Krissy Clark investigates how big box stores profit enormously from SNAP benefits:
While we don’t know exactly how much individual stores make in EBT card sales, we know that EBT revenue really matters to stores’ bottom lines. This is something Walmart share-holders have learned firsthand. When Walmart announced disappointing profits and store sales last quarter, company executives blamed bad weather and the reduction in SNAP benefits that went into effect in November 2013, after an economic stimulus bill expired. …
Walmart is likely the biggest single corporate beneficiary of SNAP, but it’s not just Walmart. A growing number of stores have baked food stamp funding into their business models since the Great Recession. The tally of stores authorized to accept food stamps has more than doubled since the year 2000, from big-box stores like Target and Costco to 7-Elevens and dollar stores. It’s a paradox that the more people are struggling to get by, the more valuable food stamps become for business.

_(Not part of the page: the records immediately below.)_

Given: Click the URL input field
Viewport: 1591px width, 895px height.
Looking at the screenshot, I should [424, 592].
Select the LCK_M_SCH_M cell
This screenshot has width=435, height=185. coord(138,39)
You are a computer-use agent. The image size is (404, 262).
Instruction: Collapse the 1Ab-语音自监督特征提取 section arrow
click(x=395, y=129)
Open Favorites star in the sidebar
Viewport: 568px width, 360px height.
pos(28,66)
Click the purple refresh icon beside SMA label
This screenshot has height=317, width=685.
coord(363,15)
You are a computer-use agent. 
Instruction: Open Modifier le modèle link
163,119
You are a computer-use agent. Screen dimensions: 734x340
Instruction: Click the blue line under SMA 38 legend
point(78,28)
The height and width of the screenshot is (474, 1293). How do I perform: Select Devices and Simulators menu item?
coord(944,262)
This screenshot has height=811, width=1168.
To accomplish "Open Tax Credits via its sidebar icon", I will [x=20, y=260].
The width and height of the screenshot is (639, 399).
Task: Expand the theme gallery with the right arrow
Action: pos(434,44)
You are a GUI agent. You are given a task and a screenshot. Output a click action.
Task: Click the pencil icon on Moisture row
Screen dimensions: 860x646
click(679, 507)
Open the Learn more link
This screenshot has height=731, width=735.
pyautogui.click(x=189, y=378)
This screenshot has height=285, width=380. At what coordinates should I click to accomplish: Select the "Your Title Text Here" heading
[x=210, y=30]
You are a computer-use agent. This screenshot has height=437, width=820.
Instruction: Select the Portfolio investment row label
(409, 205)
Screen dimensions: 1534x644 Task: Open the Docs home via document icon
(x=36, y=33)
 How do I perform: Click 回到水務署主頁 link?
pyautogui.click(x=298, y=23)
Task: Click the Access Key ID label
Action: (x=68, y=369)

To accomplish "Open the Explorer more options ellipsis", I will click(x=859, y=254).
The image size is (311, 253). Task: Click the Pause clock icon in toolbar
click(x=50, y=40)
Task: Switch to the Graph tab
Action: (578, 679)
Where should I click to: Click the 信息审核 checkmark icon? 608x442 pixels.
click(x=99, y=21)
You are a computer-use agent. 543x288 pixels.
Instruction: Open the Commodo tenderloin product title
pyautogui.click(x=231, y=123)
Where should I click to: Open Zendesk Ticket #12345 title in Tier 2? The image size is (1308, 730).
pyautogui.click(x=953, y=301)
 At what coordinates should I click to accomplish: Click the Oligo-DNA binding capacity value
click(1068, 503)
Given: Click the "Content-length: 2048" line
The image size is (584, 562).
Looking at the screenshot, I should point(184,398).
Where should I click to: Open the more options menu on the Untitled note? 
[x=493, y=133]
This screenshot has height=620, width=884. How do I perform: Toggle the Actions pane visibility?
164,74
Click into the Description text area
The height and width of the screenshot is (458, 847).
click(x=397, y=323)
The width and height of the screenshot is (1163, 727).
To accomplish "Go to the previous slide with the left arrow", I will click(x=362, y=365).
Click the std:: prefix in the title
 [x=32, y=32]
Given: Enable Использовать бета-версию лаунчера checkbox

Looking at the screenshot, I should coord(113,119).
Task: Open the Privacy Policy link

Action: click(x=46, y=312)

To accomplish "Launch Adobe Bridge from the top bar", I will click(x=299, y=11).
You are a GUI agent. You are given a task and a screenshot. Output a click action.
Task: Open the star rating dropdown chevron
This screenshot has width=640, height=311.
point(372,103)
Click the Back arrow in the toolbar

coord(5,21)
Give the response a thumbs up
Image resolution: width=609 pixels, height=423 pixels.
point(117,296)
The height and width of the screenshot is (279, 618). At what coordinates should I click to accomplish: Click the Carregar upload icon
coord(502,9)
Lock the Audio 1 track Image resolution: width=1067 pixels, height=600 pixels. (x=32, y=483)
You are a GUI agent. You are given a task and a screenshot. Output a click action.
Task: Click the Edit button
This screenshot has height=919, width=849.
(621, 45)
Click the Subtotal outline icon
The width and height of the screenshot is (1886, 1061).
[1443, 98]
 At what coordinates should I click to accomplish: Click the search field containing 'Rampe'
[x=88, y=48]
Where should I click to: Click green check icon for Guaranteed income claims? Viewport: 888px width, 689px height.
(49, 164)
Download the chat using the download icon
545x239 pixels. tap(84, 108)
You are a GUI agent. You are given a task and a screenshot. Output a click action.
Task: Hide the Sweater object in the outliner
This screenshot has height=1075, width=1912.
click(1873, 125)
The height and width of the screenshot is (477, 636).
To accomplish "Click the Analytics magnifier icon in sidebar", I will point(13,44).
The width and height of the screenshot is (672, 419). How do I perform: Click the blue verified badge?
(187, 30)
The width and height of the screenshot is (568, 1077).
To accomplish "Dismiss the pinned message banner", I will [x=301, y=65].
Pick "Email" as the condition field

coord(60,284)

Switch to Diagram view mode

Elizabeth Nolan Brown doesn’t get why this is controversial:
Food stamp users have to shop somewhere, and Walmart is often cheaper than other grocery stores and has more (and healthier) options than the local bodega or 7-Eleven.
I suppose the animosity shouldn’t be surprising—Walmart can do no right in some eyes—but that Walmart is an affordable and accessible option for many on food stamps seems like a benefit to me, not a bug. If there is cause to be upset at here, it’s the fact that so many Americans are unemployed, living in poverty, and forced to rely on food stamps in the first place. It is not the fact that a company provides them with a place to buy affordable food (no matter how much you might personally not like that company).